Skepticism about the value of an MBA degree and the general belief that it just teaches you to say sentences like - "I think XXX's competitive advantage in this high growth market ensures sustainable growth in the short to medium term." without any knowledge of the underlying fundamentals, is nothing new. When I was applying last year, one of my friends had said something to the effect of MBAs being glorified bullshitters who earn a lot more than they deserve. An engineer like me, he believed in the simple theory that there are always people who know a particular area better than any MBA does. A developer designs and writes the code; marketing is basically making emotional ads and getting people to buy it; and then there would be a finance guy who will tell you how much money you made. An MBA puts his hand everywhere without thoroughly knowing anything and ends up making more money and having a fancy title. An MBA never adds value. Not to the firm. Not to the self.

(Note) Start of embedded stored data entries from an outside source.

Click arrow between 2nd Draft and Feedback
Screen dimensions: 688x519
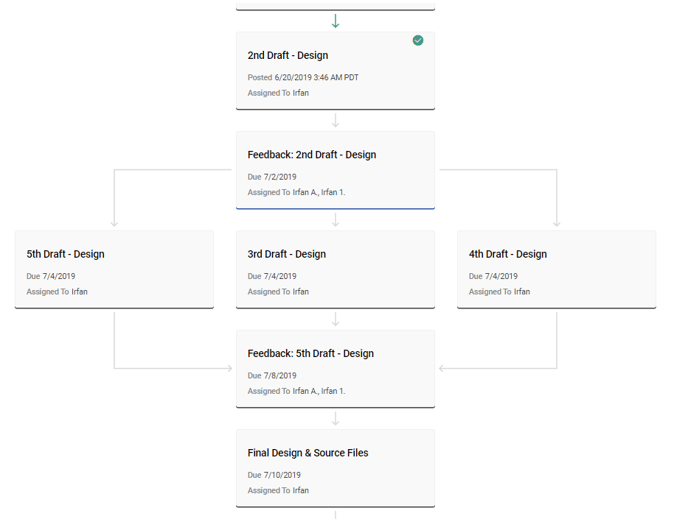335,121
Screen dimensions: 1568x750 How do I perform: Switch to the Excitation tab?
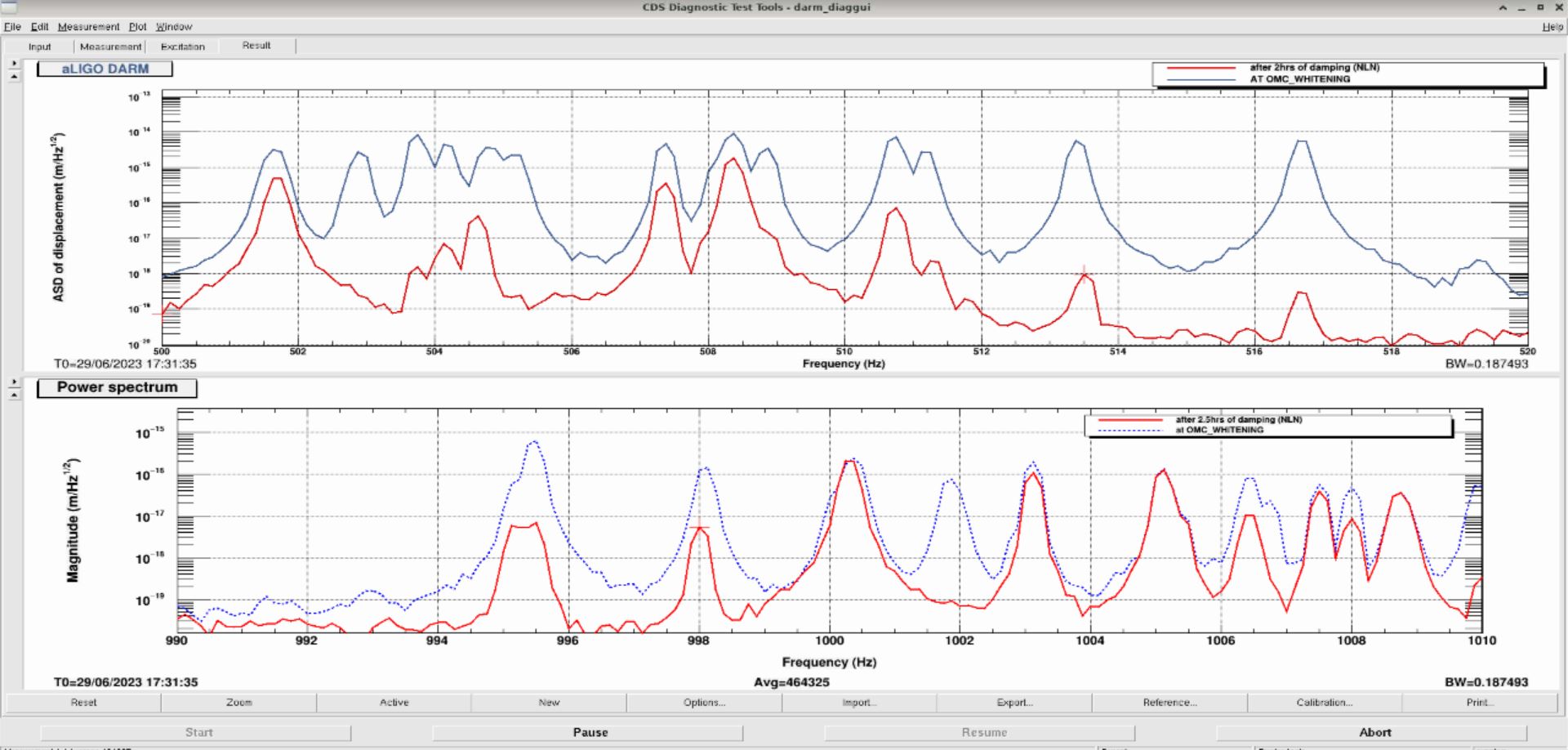182,47

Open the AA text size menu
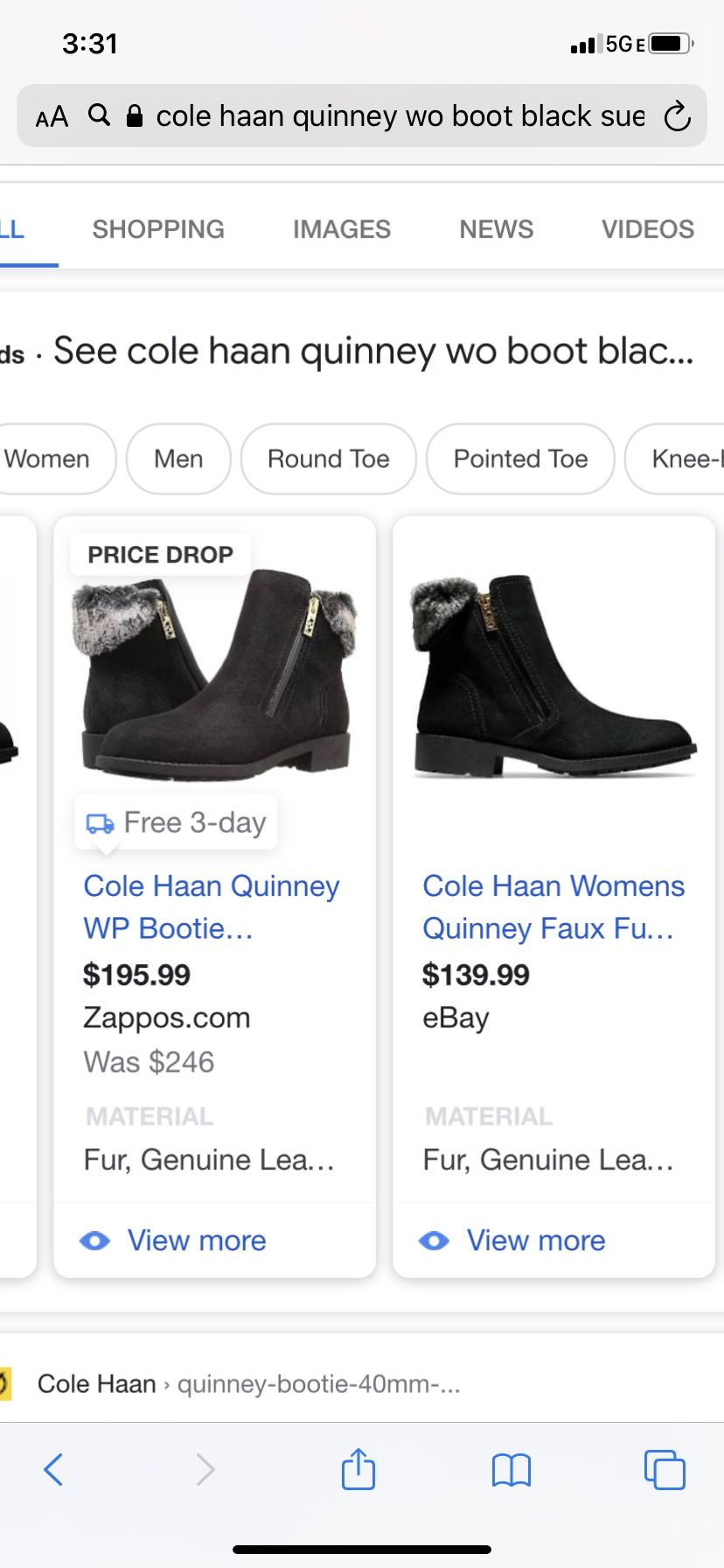52,116
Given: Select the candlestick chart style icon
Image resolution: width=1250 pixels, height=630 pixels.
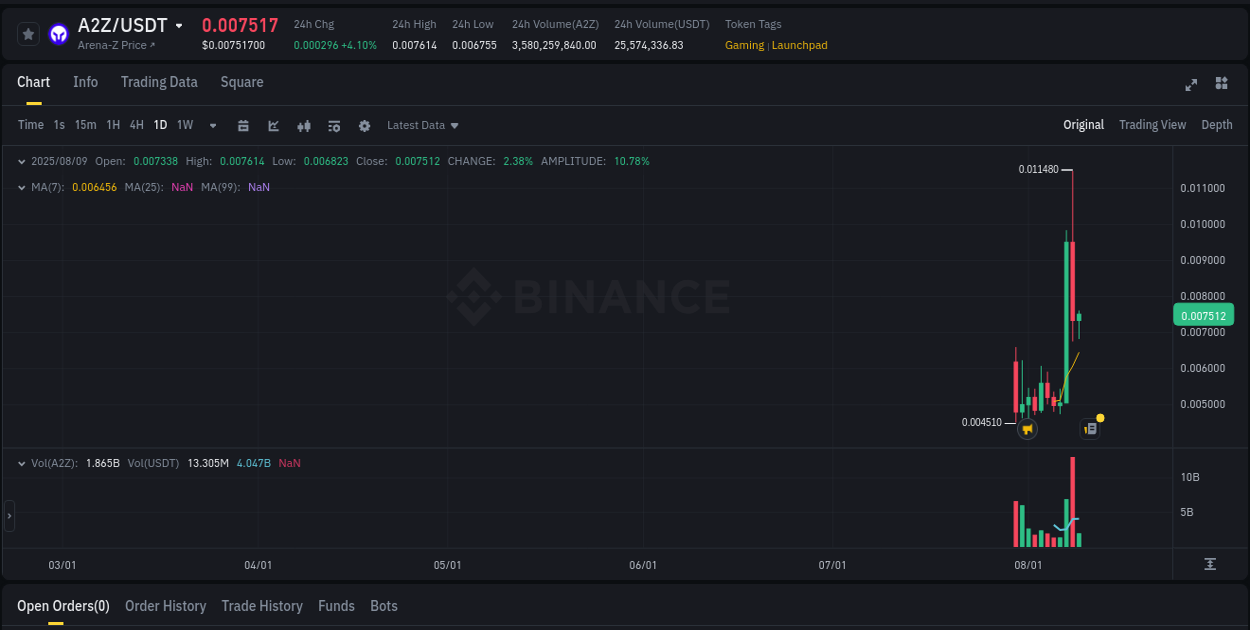Looking at the screenshot, I should [x=303, y=125].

So what has 3/8 of an MBA done for me. In one sentence, made me more aware. How are share prices calculated. Why does the fiscal deficit matter and why the hell do governments go crazy about exchange rates. Who sets them anyway. What's all this talk about cultural fit and strategic alliance that newspapers talk about when a merger happens. What is marketing if not making ads and fancy banners. Wikipedia had answers to most of these. And you would say $100K is a bit too much to pay for awareness. Of course, there's the network you build along with the experience of living in a different country and culture. But truly, my biggest gain so far has been to pick up a Wall Street Journal or an Economist and understand what the article means. Again, I had pretty modest goals coming into B school!

The courses this quarter in particular have seemed to tie up a lot of lose ends. A company valuation is more than just the discounted cash flow. As our professor says, its as much art as it is science. Why the Chinese Govt. doesn't want the Yuan to appreciate and what would the EU do with Greece are just some of the questions about which I can now think. Pricing strategies, the Nash equilibrium, Second Price Auctions, Microsoft in India & China, PepsiCo's 'Beat Coke' strategy, Mars' acquisition of Wrigley's - 200 cases and a few dozen tech notes into the Darden experience, I am pretty sure that the limiting factor is my ability to take in what is being thrown at me.

Don't get me wrong. I'm not saying that I've become a subject matter expert in any of these. But the fact that I can appreciate the issues which go into most of these and am beginning to develop the ability to synthesize all of it is what makes this experience unique. True, there's some amount of bullshit that comes with it. I can totally see myself talking to somebody and pissing him off by saying something like "but look at the strategic implications!". And I think that's part and parcel of the whole package. The jargon creeps into our system. But I would like to believe that for the most part, there is some, at least some logic behind those cliched words.

I came to Darden with no formal business education. And I'm glad it was that way. What it has meant that, almost everything is new to me. Yes, I am a computer engineer and I have no problems understanding normal distribution, linear equations, probability and decision trees. Having written software program does makes it easy to build a DCF model. And if statements and modular designs are not an issue at all. But learning to think about the judgement that goes into each decision has been the really interesting bit. Acknowledging that often there are no right answers has been tough. And appreciating that the real value add is not so much in the individual concepts, but in their interplay has been fascinating.